Role of Lamin B Receptor (LBR) in nuclear organization and chromosomal stability

Abstract

Lamin B Receptor (LBR) is an integral protein of the inner nuclear membrane required for nuclear envelope reassembly post-mitosis. LBR and lamins are associated with heterochromatin at the nuclear envelope thereby modulating gene expression. Here we investigated the role of LBR in the regulation of chromosomal stability. Remarkably, LBR knockdown induced chromosomal instability (CIN) in colorectal cancer cells. LBR loss showed recurrent patterns of chromosomal losses and translocations, in a chromosome-specific manner. LBR knockdown deregulates mitotic fidelity by altering levels of spindle assembly checkpoint proteins - Bub1 and Mad2. In addition, LBR loss shows nuclear aberrations such as nuclear blebs and micronuclei. Strikingly, chromosomes showing a higher frequency of losses were enriched within the micronucleus. LBR depletion also showed translocations between proximal Nucleolar Organizer Region (NOR)-bearing chromosomes, with increased intermingling frequency, facilitated by a relatively open chromatin configuration.
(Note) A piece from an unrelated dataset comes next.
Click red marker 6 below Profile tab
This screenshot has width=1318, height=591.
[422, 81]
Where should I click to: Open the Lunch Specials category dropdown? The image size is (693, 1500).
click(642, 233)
We next ectopically overexpressed full-length LBR to address if this rescues CIN. Interestingly, LBR consistently degraded, revealing a stringent control over LBR levels in diploid cell lines. In contrast, overexpression of the full-length but not mutant LBR (LBRΔ1-89), in aneuploid cell lines, increased chromosomal gains, implicating the Tudor and RS domains in the maintenance of chromosomal stability. Consistent with a significant increase in CIN, LBR loss increased tumorigenesis in xenografts that developed in athymic nude mice. Gene expression profiling showed an upregulation of Telomere Repeat-Binding factor 1 (TRF1), the knockdown of which restored chromosomal stability. Mass-spectrometry unraveled a novel sub-interactome of LBR involving the nucleolar protein - Fibrillarin (FBL), the centrosomal γ-Tubulin, and Telomeric protein - TRF2 (interactor of TRF1). Collectively, a novel LBR-TRF axis protects the genome from chromosomal losses that maintain chromosomal stability in colorectal cancer cells.